» Задания
1. В каком году Саломонса сделали шерифом Кента, согласно отрывку?
2. В записях, начиная со строки с «Tap the $4.50B y-axis label» и до конца записей, замените «y-axis» на «vertical axis». Приведите только эти записи, остальное оставьте без изменений.

В 1835 году Саломонса избрали шерифом Лондона и Миддлсекса. Но занять этот пост ему не позволила формулировка присяги. Лорд Джон Рассел, с сочувствием и интересом наблюдавший за борьбой евреев за эмансипацию, вмешался, добившись принятия Акта о присяге шерифов. Еще одна преграда пала.
На следующий год Саломонса выбрали олдерменом района Олдгейт, и снова у него на пути встала присяга, которую он не мог принести. Таким образом, он не смог занять и этот пост. Саломонс, считая, что закон Рассела изменил положение дел, обратился в Верховный суд, который постановил, что его недопущение к должности незаконно. Однако после апелляции вердикт был отменен. Не имея возможности двигаться в эту сторону, он повернулся в другую.
В 1829 году он купил Брумхилл, большую виллу в итальянском стиле, стоявшую на холме возле городка Танбридж-Уэллс. Он разрушил ее и поставил на ее место нечто вроде кентского Камелота с большими и малыми башнями и бойницами. Там он играл роль сельского джентльмена, но Жанетт, его жена, не разделяла его восторгов. Она гордилась мужем, гордилась его достижениями, но предпочитала держаться подальше от чужих глаз. Чем заметнее становился ее муж, тем больше она уходила в тень. То, что они не могли иметь детей, было для нее постоянным источником горя, и всю свою нежность она изливала на племянников и племянниц. Но этого ей не хватало, и в большом городском особняке на Грейт-Камберленд-Плейс, как и в кентском поместье, она не могла убежать от растущего в ней ощущения мрака. В 1855 году, в год триумфа ее супруга, ее разум не выдержал. А двенадцать лет спустя она умерла.
В 1838 году Саломонса назначили мировым судьей Кента – он стал первым евреем, занявшим такой пост в графстве. Он был председателем Кентского сельскохозяйственного общества и щедрым благодетелем для местных школ и благотворительных организаций. В 1840 году его сделали шерифом Кента.

[Данные об элементах и расположении текста]
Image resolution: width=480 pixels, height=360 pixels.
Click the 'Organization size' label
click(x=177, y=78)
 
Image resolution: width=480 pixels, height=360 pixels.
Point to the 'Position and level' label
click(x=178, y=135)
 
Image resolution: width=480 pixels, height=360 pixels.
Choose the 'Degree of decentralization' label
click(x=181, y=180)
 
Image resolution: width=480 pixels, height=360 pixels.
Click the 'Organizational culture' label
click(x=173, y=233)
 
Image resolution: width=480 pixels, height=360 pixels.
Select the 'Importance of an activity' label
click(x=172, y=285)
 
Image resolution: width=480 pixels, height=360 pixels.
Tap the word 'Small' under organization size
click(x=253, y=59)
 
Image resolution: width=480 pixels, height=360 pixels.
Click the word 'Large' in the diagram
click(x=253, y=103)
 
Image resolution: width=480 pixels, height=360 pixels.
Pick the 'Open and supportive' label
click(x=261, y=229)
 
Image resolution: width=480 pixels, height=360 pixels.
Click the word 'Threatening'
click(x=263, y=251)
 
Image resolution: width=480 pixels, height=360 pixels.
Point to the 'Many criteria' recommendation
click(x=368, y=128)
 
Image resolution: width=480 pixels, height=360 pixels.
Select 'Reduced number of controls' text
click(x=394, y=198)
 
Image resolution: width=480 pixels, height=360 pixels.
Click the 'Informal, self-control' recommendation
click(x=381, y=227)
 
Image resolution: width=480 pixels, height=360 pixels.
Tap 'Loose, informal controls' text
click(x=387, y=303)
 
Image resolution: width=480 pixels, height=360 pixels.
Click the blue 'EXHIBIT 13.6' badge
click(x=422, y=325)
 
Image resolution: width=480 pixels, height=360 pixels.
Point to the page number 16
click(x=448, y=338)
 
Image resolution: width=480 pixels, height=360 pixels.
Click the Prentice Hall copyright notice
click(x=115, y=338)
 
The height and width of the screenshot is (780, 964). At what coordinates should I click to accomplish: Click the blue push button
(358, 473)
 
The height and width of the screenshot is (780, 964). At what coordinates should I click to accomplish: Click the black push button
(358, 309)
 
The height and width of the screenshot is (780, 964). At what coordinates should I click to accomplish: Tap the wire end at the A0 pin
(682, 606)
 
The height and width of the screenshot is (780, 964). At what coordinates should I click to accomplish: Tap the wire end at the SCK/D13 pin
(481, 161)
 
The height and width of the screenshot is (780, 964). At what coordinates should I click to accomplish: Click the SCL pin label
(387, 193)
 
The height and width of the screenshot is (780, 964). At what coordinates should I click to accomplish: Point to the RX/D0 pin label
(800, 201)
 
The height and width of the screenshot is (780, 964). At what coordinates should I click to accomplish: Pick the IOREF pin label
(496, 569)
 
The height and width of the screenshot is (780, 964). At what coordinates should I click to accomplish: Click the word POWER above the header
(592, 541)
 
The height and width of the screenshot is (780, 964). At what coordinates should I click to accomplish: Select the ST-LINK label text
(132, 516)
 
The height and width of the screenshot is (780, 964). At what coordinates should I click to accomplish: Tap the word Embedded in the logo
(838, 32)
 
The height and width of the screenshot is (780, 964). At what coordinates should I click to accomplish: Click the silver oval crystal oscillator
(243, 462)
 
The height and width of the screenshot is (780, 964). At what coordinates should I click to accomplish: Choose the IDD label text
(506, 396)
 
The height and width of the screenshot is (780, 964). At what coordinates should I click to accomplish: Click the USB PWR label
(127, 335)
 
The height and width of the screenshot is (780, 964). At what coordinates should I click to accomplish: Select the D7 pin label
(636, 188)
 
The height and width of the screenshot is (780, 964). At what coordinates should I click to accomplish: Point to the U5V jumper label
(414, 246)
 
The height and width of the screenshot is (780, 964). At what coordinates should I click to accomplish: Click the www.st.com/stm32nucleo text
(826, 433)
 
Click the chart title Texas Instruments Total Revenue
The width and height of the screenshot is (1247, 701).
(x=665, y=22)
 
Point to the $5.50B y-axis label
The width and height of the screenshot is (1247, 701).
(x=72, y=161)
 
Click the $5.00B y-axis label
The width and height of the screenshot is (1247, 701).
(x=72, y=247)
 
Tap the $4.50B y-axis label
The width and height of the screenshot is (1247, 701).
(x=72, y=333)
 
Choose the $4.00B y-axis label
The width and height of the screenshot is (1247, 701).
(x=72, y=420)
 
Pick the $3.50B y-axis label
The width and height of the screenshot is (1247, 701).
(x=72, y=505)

» Ответы
1. В 1840 году.

2.
Tap the $4.50B vertical axis label
The width and height of the screenshot is (1247, 701).
(x=72, y=333)
 
Choose the $4.00B vertical axis label
The width and height of the screenshot is (1247, 701).
(x=72, y=420)
 
Pick the $3.50B vertical axis label
The width and height of the screenshot is (1247, 701).
(x=72, y=505)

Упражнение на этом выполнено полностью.